[[ Supplied material, beginning ]]
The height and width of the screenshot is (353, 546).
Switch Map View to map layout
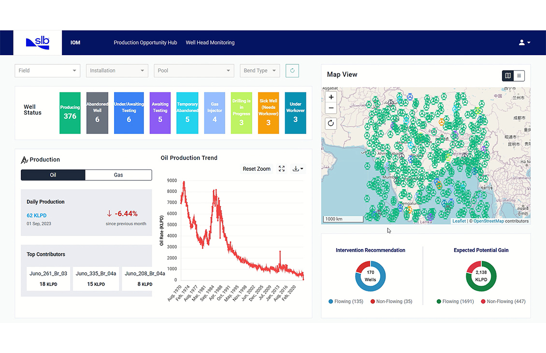[508, 75]
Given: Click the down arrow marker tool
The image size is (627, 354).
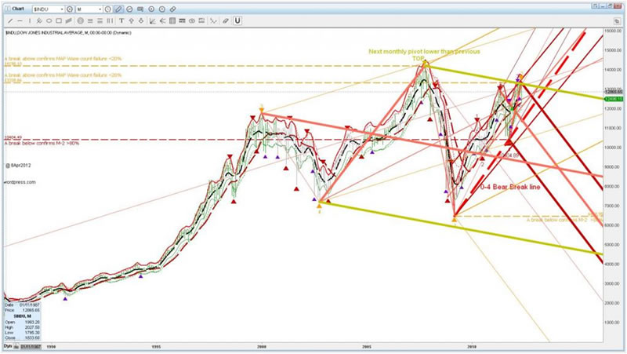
[[ Supplied material, end ]]
## What you need to do
Restate verbatim the lines that begin at the one holding "Switch Map View to map layout" and end at the last line of the material. Exclude pictures.

## Result for this task
Switch Map View to map layout
[508, 75]
Given: Click the down arrow marker tool
The image size is (627, 354).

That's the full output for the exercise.